Выходка Кейна немало возмутила ее. Вот, как он запел! А раньше казался тихим, робким и несмелым. Оказывается, это только видимость, а на самом деле он — наглец, каких мало. Да Рэдклифф по сравнению с ним — несмышленый младенец.
Размышляя об этом, Валентина едва не налетела на троих пассажиров, также прогуливающихся по палубе. Одним из них был мужчина лет сорока, две других дамы. Одна — лет тридцати с хвостиком, а вторая лет шестнадцати. Совсем молоденькая, худенькая девушка с миловидным личиком.
— О, — вскрикнула Валентина, — прошу прощения.
— Ничего страшного, — улыбнувшись, сказала женщина, — со всеми может случиться.
Она и ее спутник с удовольствием разглядывали Валентину, а их спутница смотрела скорее оценивающе, что было вполне понятно. Ведь Валентина была почти ее ровесницей, а стало быть вероятной соперницей.
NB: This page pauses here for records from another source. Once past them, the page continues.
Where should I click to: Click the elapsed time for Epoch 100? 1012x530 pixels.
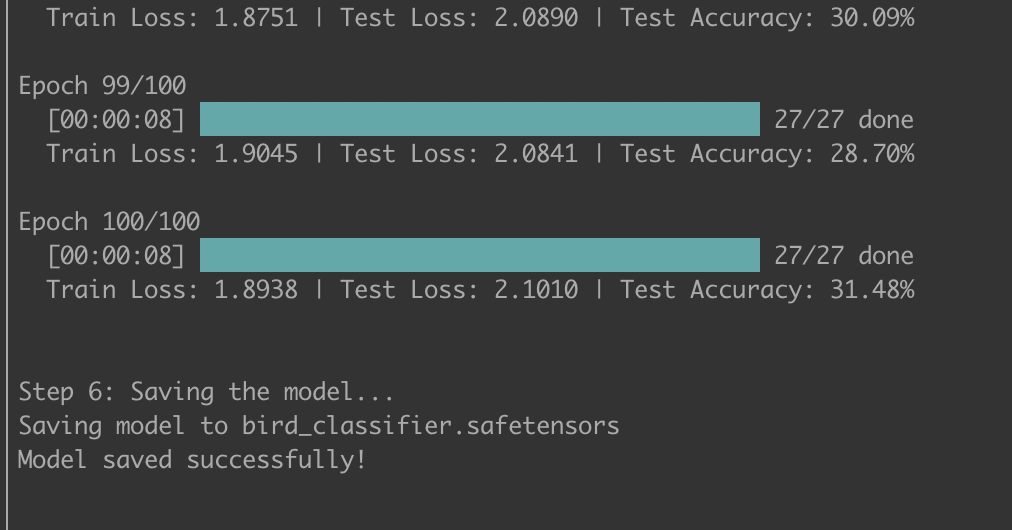coord(115,256)
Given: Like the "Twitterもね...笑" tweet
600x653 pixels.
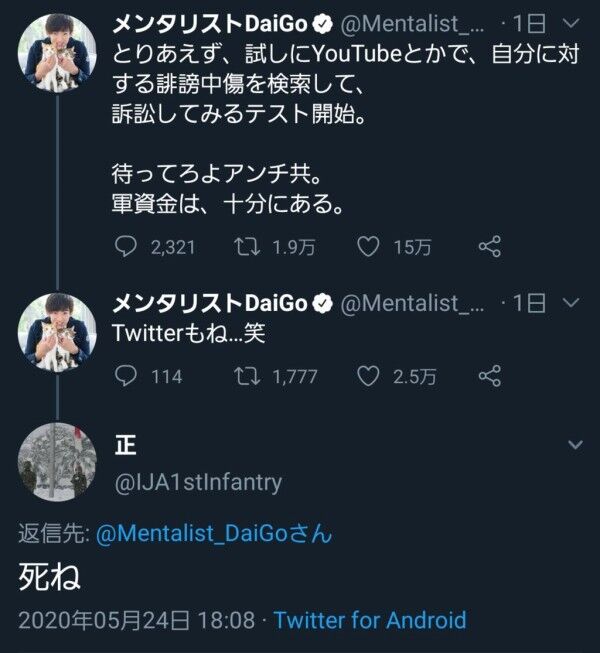Looking at the screenshot, I should click(x=371, y=375).
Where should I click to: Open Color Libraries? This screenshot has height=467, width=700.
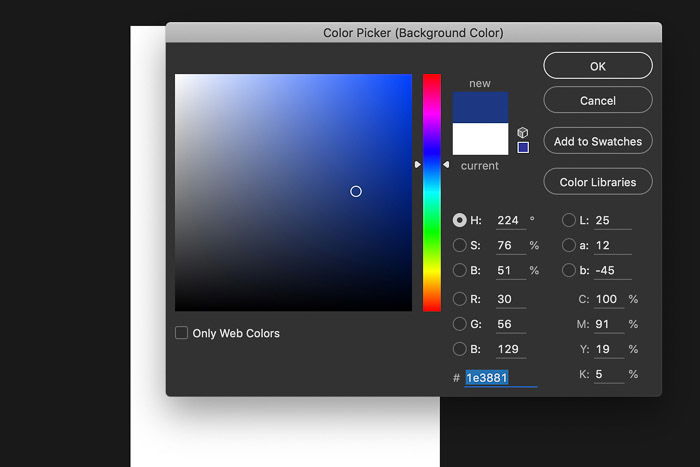tap(598, 182)
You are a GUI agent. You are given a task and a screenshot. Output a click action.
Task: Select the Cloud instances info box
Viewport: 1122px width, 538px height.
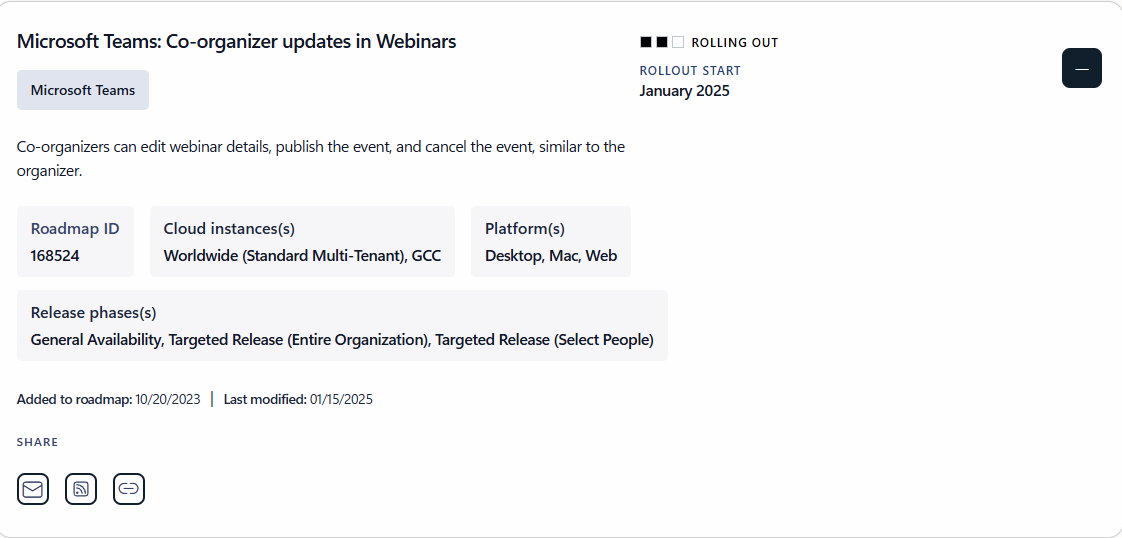[x=302, y=241]
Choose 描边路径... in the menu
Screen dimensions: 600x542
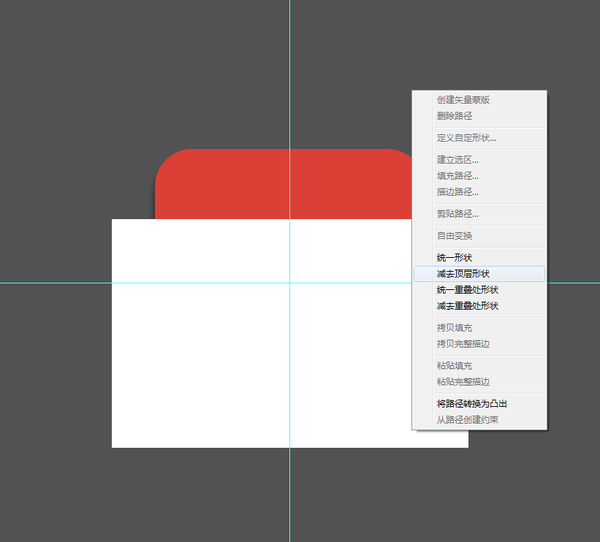coord(458,192)
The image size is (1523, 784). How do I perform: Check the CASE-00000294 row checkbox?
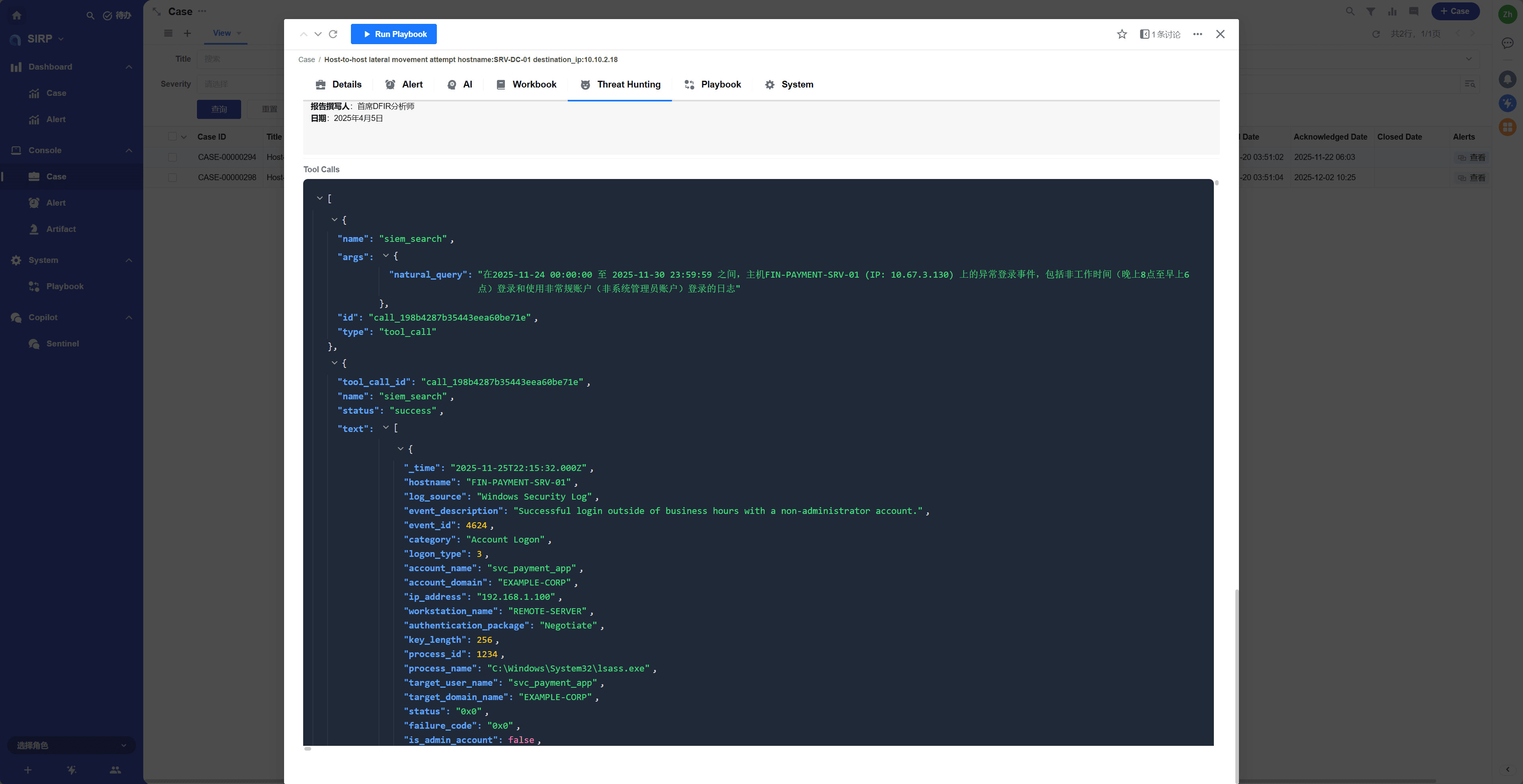pyautogui.click(x=172, y=157)
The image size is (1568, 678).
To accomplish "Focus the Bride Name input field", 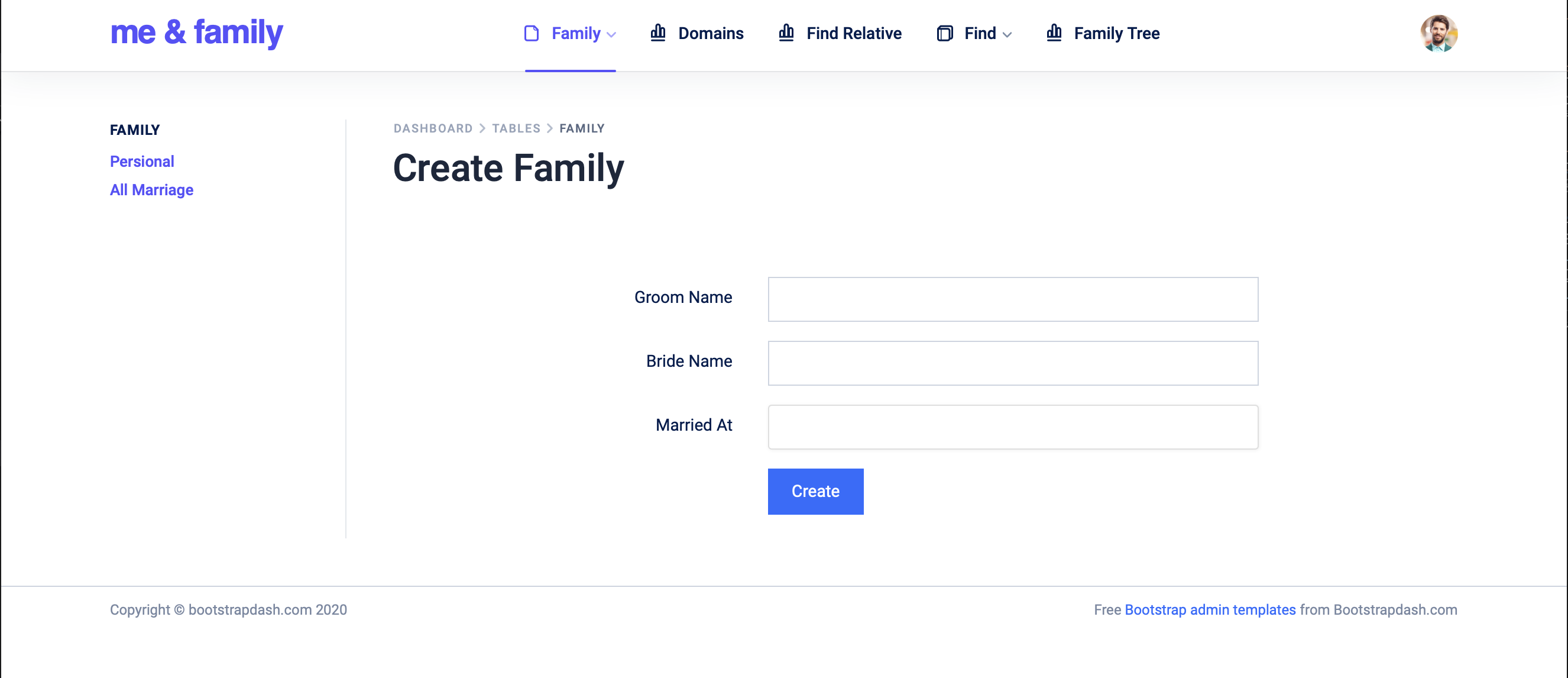I will point(1013,363).
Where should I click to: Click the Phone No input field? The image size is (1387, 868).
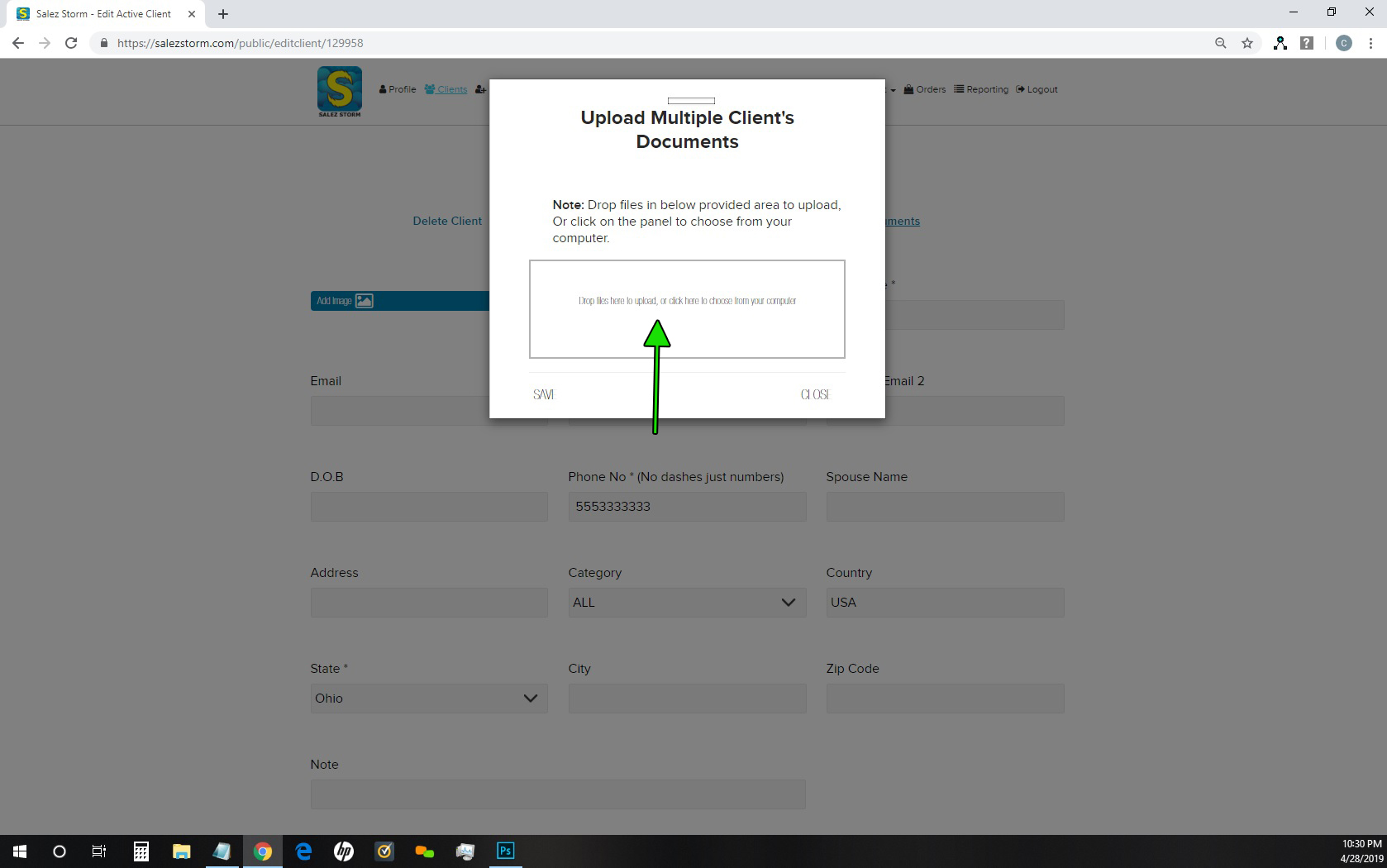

Однако, Валентина обратила внимание совсем на другое. Впервые за достаточно долгое время она услышала родную речь и воспрянула духом.
— Простите меня, пожалуйста, — нерешительно заметила она, — вы французы?
Женщина и мужчина весело рассмеялись.
— Да, вы правы, мы французы, мадемуазель, — ответил мужчина.